No, you have, and I’ll also push back on a point that this is a foreign culture because I think that it’s, like, you mentioned this in lectures as well—that Islam has now become part of, like, you know, Western culture.
Yeah, well, that's the open question, as we noted in the introductory marks. It's like, well, is Islam part of the West? We're kind of having the same discussion about Russia in some real sense. And yeah, that's really going well at the moment.
Yeah, so there's that part. But what I would say is that, you know, if there is a bloody history of Western colonialism, and that's almost undeniable, like for example, look at Algeria, for instance. Algeria, when it was annexed by France. And there's no dispute, there's no dispute in what happened there.
So the issue, I'll give you one example of many. This Spanish colonialism of Latin America, for example, there are things that happened, and it's people saying that things that happened on only just on the Western front. Yeah, those things that happened on the Muslim front as well, of course, that's true.
Yeah, no doubt about it, right? No, I'm not going to stand here and, you know, defend them, who came, and we're very intolerant to producing Christians and kicked them out of their homes and stuff like that, who existed in Spain as well, in fact.
So the point is, I feel like—I don't know, as a psychologist, I think my question would be to you that don't you think is it of any benefit to be concessionary in this regard? Like to start off a discussion by saying, "We know that these are things that could cause resentment."
Yes, because, like, for example, I know a lot of Algerian people, and this is very clear in their historical memory. Yes, and the accusation will be that the West has colonial amnesia. They don’t—they are not taking into account what they've done.
I'll be honest with you, they don't even know how. Well, okay, yeah, well, absolutely. I mean, look, here’s how I would address that psychologically. In many of the mythological stories that I've read, there is the motif of the evil uncle. And so, for example, in the ancient Egyptian cosmology, there were two—there were four deities, four central deities, although a host of associated deities. And one of them was Osiris, who was the deity of the state.
That might be a good way of thinking about it. And he had an evil brother, Seth, who was always conspiring in the background to overthrow the state and to establish his own rules based on power. And the Egyptians, thousands of years ago, had figured out by that point, because their society was quite large, that there is something in the social structure itself that posed a threat to the structure.

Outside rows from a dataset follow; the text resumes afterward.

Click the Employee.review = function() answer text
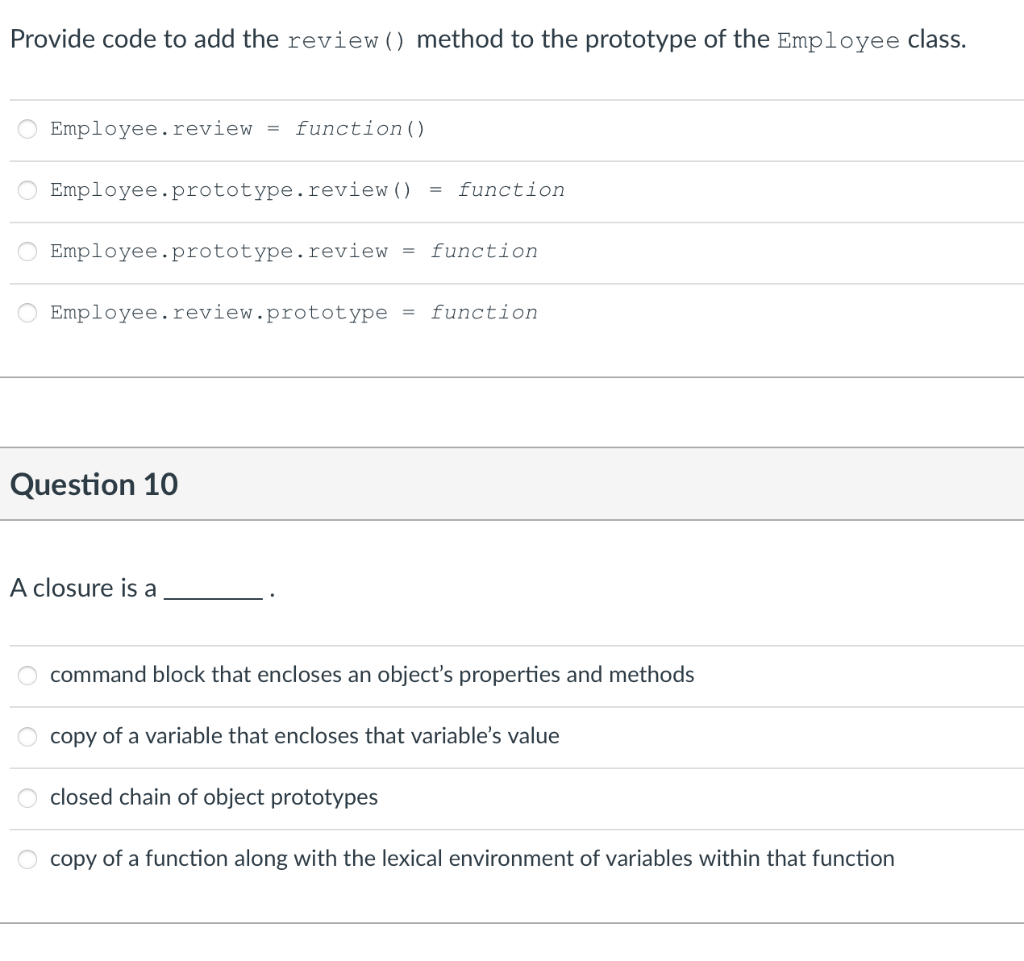Screen dimensions: 1024x961 pyautogui.click(x=239, y=128)
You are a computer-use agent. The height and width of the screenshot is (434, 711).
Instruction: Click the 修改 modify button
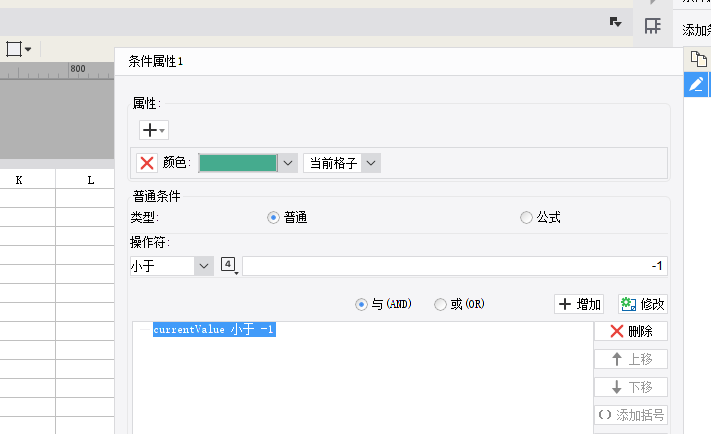pos(642,304)
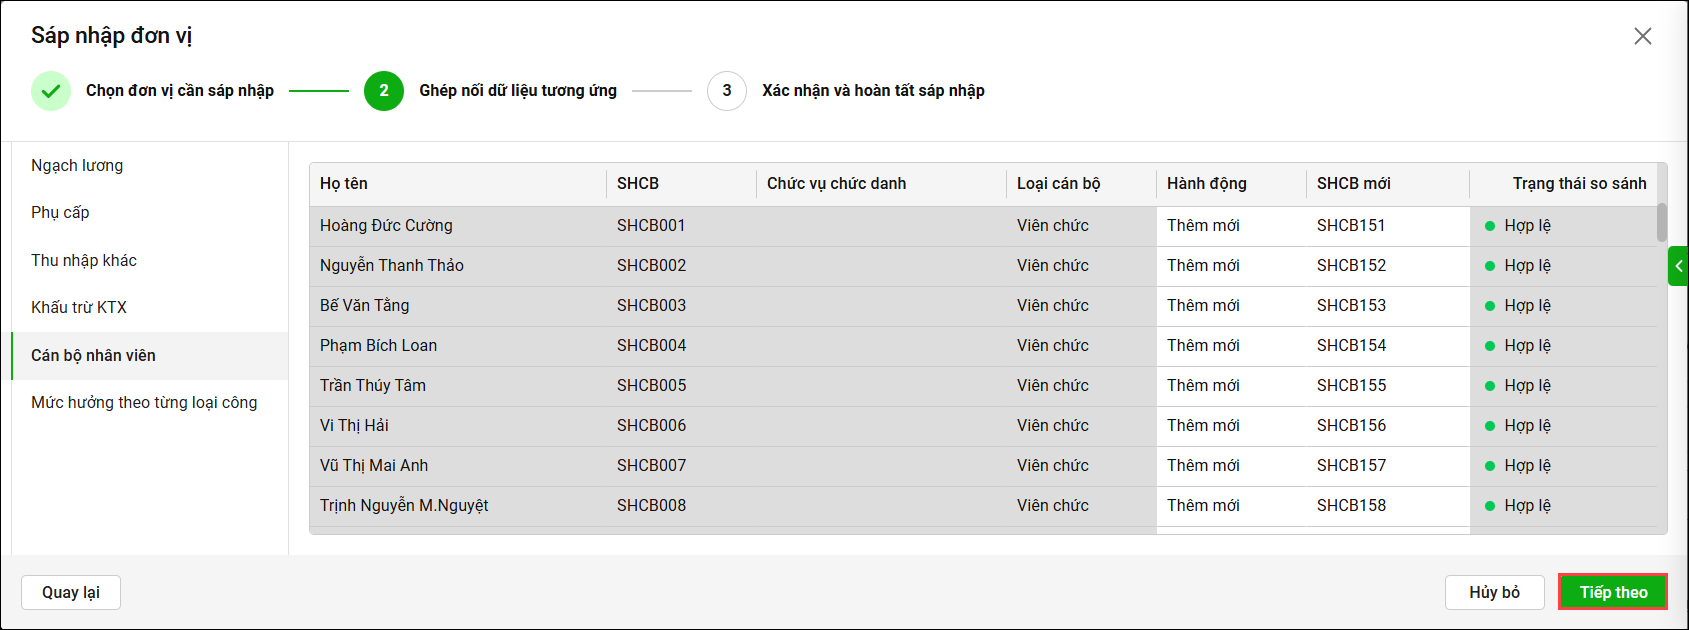
Task: Click the table vertical scrollbar thumb
Action: click(x=1662, y=223)
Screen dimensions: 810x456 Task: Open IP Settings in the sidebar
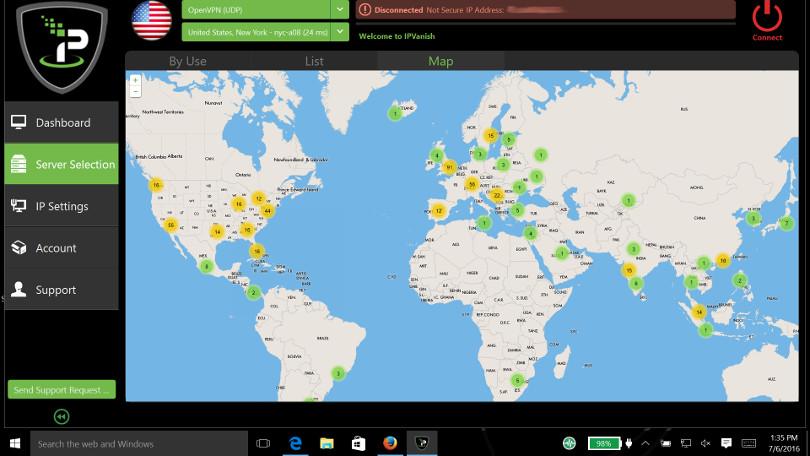62,206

And that was the tendency for the structure and its leaders to become willfully blind, and for conspiratorial powers or patterns that would use resentment and the desire for power to overthrow. That they thought of Osiris as willfully blind and Seth as an eternal danger, and that's true.

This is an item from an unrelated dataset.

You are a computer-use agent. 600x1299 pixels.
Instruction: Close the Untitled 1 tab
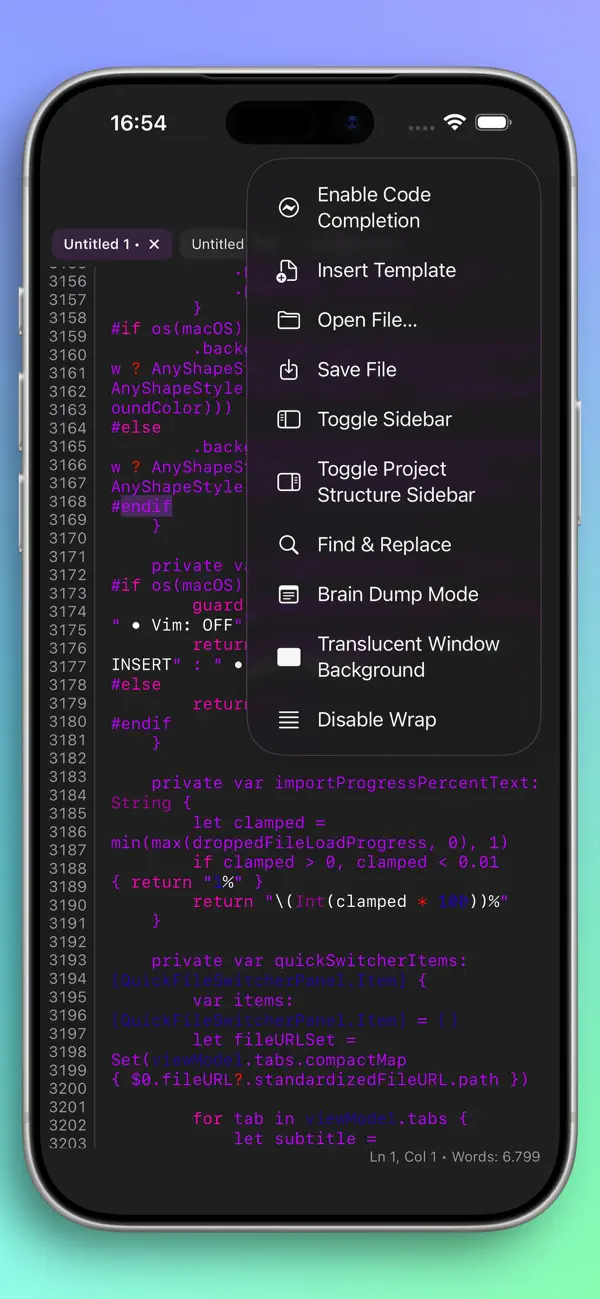(154, 244)
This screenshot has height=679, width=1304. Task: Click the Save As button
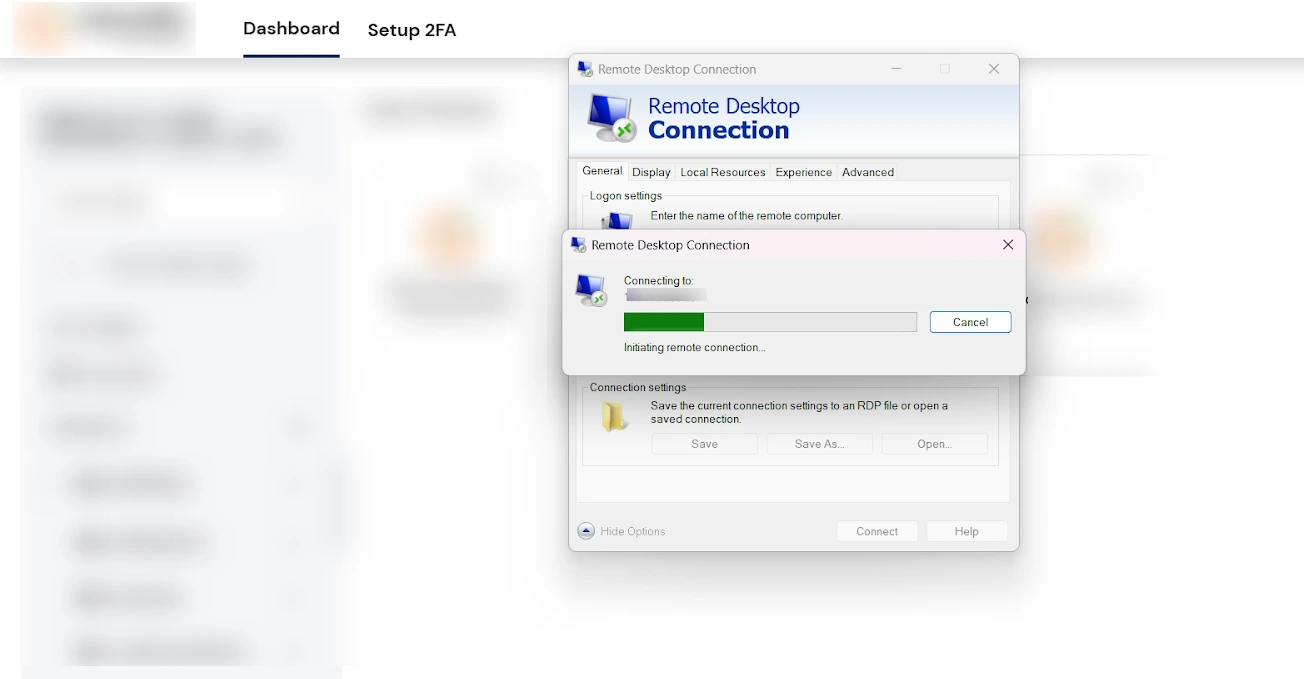[819, 444]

But there's another element to the evil uncle too, which is that in some real sense—and it's a very difficult thing to sort through morally—all of us walk on blood-soaked ground because human history is, in some regards, a nightmarish catastrophe.
And some of that's just because life was so difficult, but it's also because people committed unbelievably cruel, atrocious, and deceptive acts. And so we're all stuck with this problem that here we are, in relative peace and harmony so far, although we seem to be doing everything we can to try to disrupt that at the moment.
And part of the price that's being paid for that is an endless litany of historical catastrophe, and then we all have to face up to what does that mean for us in terms of our individual responsibility and how do we construe ourselves and our society in light of that fact? And we could go back and forth continually about whose historical atrocities were worse, and that's a rough contest because, you know, the devil is definitely in the details there.
And then it also brings up the other problem, which is, well, when the Spaniards went to Central America, a lot of the bloodshed they produced or the death they produced was actually a consequence of the introduction of disease because that took out about 95% of the native population in the Western Hemisphere.
And then the conquistadors were—well, maybe they weren't the finest representatives of the highest flowering of Western civilization. We don't know what to what degree they were the sort of thugs that couldn't get along at home and went out adventuring. And even if I say attempted to take full responsibility for that, I'm not sure what it would mean because I suspect I have a lot more in common with you people in the modern world than I do with Spanish conquistadors from 300 years ago.
Now, I'm not saying I bear no responsibility for the bloodshed of the past, but I would say we all bear that responsibility. That's something I would say that something like the conception of original sin...
Yeah, that's the point of difference. To be honest, I would disagree to that point. Like as a Muslim, there is a verse in the Quran that says that one soul should not bear the responsibility of someone else's actions.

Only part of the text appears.